A marcha dos servidores públicos pela recomposição salarial neste 31 de maio em Brasília teve tentativa de repressão policial. Por volta das 9h, um grande contingente de Servidores do Judiciário Federal e representantes de outras categorias ocuparam o Espaço do Servidor, nas proximidades do Ministério da Economia, mas foram impedidos de usar microfones.
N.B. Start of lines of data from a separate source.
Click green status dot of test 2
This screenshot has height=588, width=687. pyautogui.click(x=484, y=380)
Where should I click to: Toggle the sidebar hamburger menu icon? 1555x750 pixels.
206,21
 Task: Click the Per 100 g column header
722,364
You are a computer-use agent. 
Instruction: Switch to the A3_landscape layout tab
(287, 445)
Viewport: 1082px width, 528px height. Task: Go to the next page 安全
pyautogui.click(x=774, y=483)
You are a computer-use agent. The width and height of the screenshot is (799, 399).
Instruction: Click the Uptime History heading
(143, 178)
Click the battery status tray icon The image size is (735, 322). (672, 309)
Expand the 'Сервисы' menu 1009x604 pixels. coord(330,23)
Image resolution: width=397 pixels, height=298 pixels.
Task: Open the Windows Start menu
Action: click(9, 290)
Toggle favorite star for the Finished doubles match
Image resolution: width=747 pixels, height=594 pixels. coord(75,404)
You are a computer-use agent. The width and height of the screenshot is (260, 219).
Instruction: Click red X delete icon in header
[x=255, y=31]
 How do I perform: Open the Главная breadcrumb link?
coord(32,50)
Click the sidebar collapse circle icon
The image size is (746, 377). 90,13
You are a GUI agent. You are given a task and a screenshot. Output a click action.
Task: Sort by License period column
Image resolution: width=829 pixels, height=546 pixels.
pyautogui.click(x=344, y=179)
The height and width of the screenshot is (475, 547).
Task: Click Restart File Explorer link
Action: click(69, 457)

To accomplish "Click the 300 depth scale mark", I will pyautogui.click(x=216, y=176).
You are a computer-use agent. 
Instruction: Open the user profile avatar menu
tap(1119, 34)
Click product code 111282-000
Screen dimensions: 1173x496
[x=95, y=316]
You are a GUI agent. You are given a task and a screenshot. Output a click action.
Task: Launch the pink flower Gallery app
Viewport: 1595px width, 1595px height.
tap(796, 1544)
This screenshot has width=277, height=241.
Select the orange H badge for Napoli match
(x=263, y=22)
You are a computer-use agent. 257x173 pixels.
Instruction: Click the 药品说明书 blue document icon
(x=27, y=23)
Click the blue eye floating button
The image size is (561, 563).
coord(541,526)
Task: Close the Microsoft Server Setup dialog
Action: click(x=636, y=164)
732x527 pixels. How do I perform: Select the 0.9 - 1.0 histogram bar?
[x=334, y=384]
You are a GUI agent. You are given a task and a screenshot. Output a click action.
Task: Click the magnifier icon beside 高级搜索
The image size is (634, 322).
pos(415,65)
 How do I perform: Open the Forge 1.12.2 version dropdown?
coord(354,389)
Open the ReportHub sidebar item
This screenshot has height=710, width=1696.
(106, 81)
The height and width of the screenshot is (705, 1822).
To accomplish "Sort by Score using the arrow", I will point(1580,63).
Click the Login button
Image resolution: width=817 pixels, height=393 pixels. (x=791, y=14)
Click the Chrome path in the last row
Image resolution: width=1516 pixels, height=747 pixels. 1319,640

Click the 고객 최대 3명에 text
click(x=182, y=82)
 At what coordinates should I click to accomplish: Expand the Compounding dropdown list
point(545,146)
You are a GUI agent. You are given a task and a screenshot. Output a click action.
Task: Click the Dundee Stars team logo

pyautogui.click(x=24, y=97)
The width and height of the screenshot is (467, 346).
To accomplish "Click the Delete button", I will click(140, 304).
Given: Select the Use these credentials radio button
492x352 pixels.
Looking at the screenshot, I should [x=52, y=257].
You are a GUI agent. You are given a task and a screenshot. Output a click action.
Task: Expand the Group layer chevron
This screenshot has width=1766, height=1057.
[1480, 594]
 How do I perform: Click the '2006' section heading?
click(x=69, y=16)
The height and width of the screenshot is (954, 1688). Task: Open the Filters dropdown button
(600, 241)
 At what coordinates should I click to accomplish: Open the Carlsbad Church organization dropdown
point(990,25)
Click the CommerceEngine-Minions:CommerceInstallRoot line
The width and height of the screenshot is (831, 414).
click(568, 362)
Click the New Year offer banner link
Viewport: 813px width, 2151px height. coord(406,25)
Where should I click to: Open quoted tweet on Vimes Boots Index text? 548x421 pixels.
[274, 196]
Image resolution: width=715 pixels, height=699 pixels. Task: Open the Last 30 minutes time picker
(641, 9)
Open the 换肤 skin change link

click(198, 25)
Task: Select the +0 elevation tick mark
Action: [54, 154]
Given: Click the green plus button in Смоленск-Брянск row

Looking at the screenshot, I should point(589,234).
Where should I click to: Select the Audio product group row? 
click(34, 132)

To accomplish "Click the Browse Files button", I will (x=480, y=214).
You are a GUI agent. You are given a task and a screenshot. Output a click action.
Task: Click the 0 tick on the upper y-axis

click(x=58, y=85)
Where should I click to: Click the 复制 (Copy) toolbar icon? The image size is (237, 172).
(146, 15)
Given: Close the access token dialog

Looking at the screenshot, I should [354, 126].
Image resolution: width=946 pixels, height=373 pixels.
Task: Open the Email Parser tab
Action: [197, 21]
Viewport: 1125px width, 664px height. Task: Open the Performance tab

Além de não conceder reajustes e de não aceitar dialogar com os servidores públicos, o governo ainda demonstrou que se sente incomodado com a presença deles em Brasília, e tomou providências para que ficassem longe da Esplanada dos Ministérios bem como do Congresso Nacional.
Mas a repressão não desanimou os trabalhadores, que mantiveram a manifestação, utilizando o carro de som que ficou estacionado no gramado da Praça dos Três Poderes, e agora à tarde a manifestação será levada para dentro da Câmara dos Deputados, cobrando a valorização dos servidores públicos. “Não vamos nos acovardar diante dessa tentativa de repressão policial. Vamos sim manter o nosso ato e vamos lutar até conquistarnos o nosso reajuste, de 19.99%, que recompõem as nossas perdas”, declarou o coordenador-geral da Federação Nacional dos Trabalhadores do Judiciário Federal e Ministério Público da União (Fenajufe) Fabiano dos Santos.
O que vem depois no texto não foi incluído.